> **What you will do**:
Copy the records word for word, from the line containing "You are a computer-use agent." through the end of the records, and omit the pictures.

> **Information provided**:
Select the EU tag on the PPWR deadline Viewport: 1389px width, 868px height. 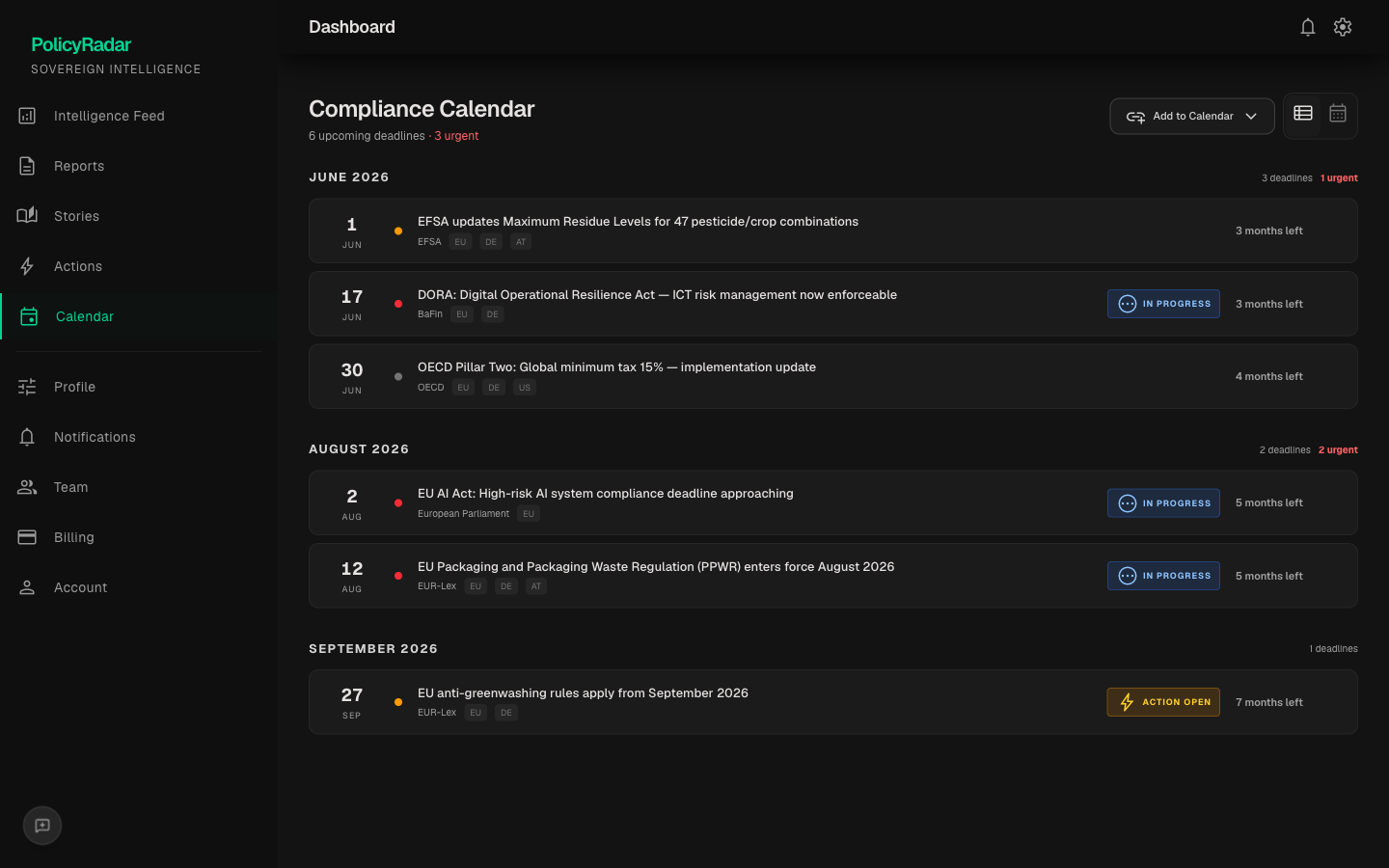[476, 585]
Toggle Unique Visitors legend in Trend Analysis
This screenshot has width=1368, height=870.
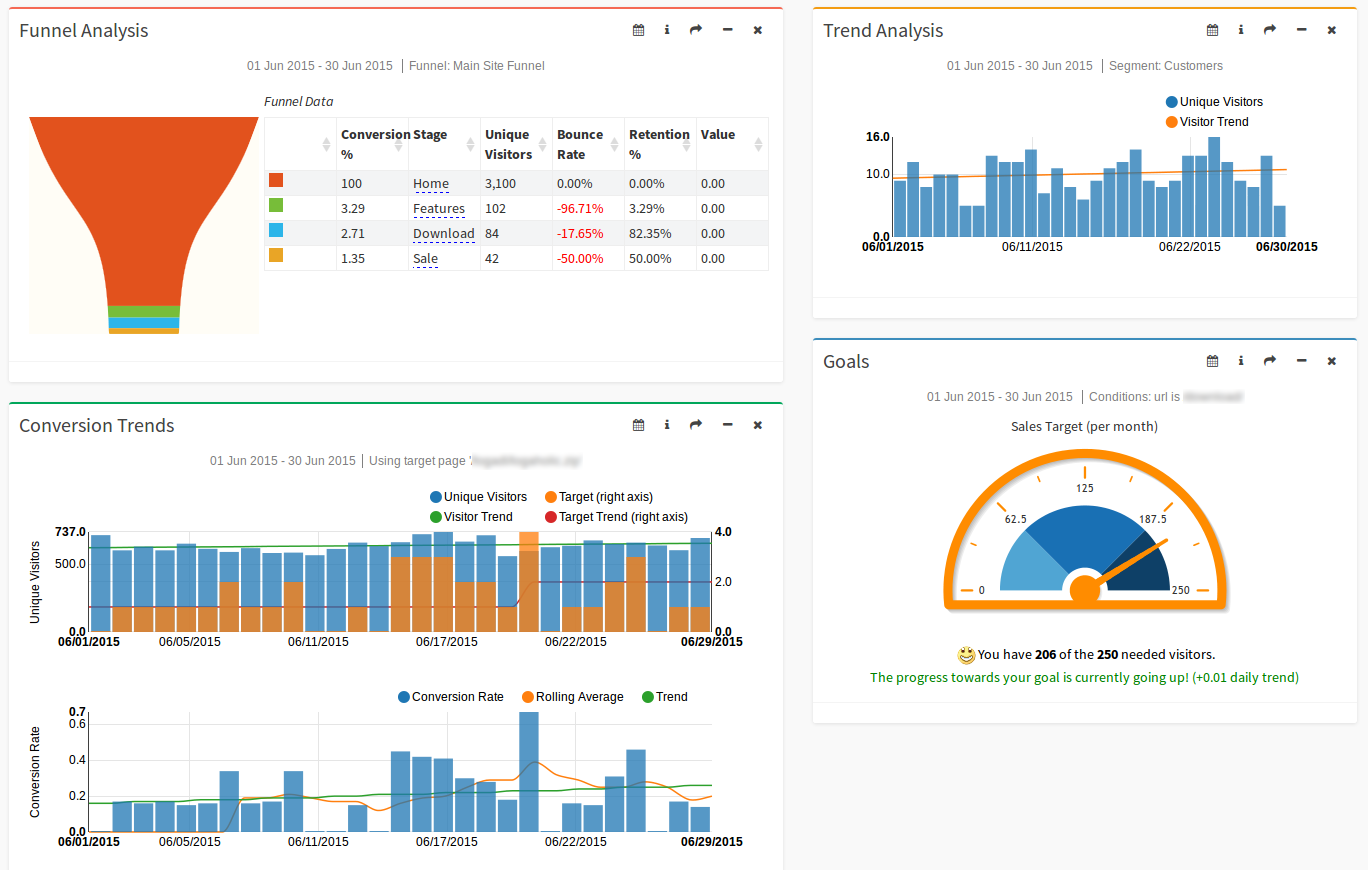[x=1213, y=102]
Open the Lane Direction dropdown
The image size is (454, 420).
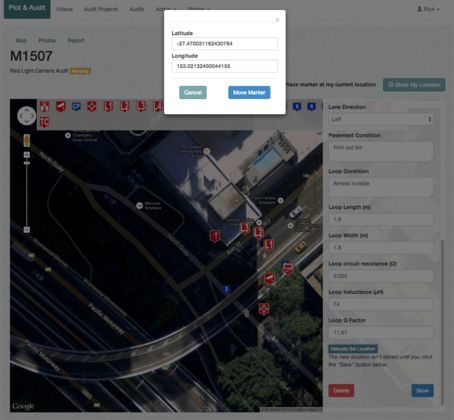381,119
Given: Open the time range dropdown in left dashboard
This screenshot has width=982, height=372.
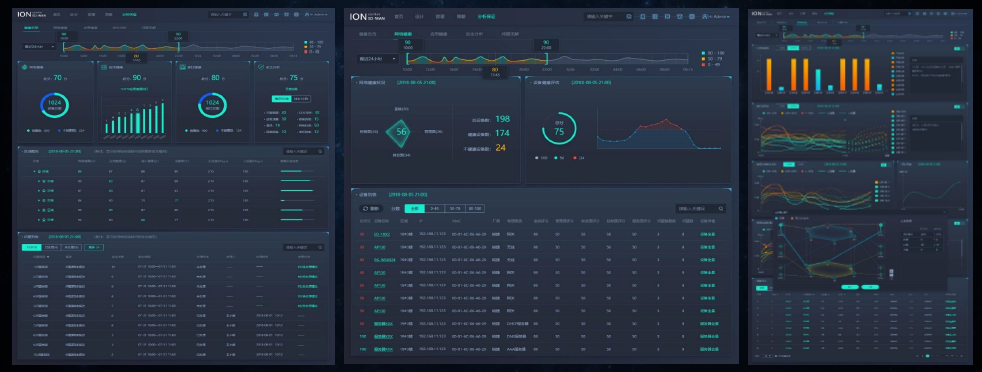Looking at the screenshot, I should coord(39,46).
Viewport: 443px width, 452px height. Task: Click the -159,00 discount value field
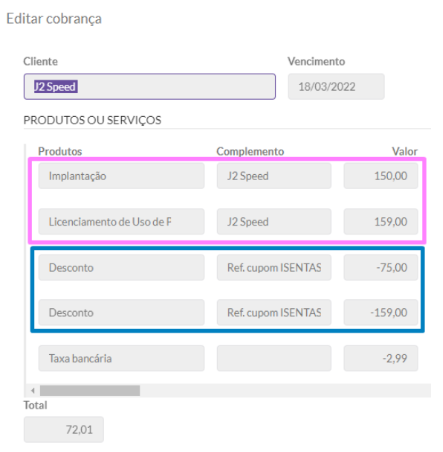tap(381, 312)
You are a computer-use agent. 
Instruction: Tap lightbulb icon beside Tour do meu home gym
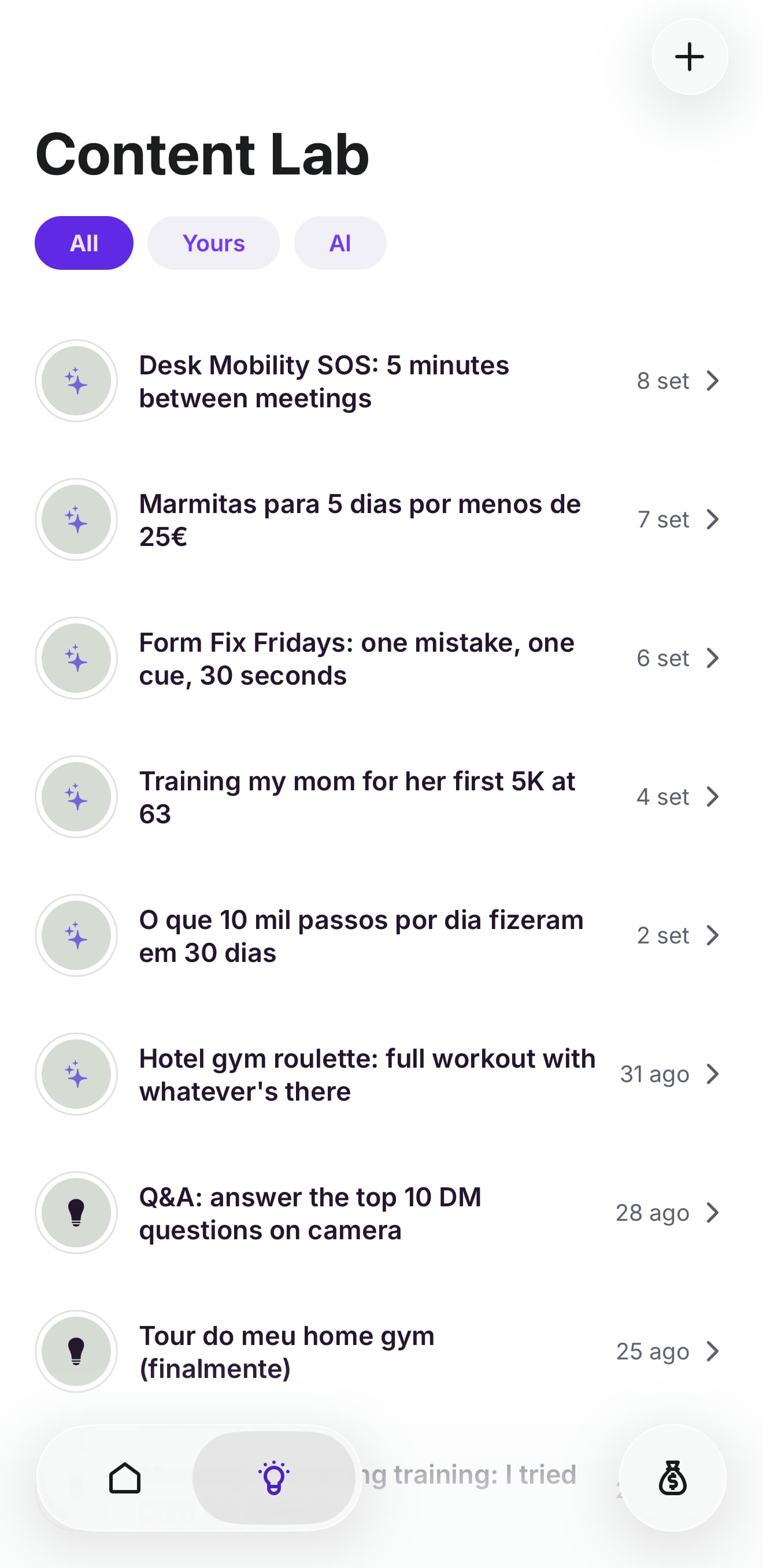[76, 1351]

> **Answer to the problem**:
You are a computer-use agent. 
Instruction: Tap lightbulb icon beside Tour do meu home gym
[76, 1351]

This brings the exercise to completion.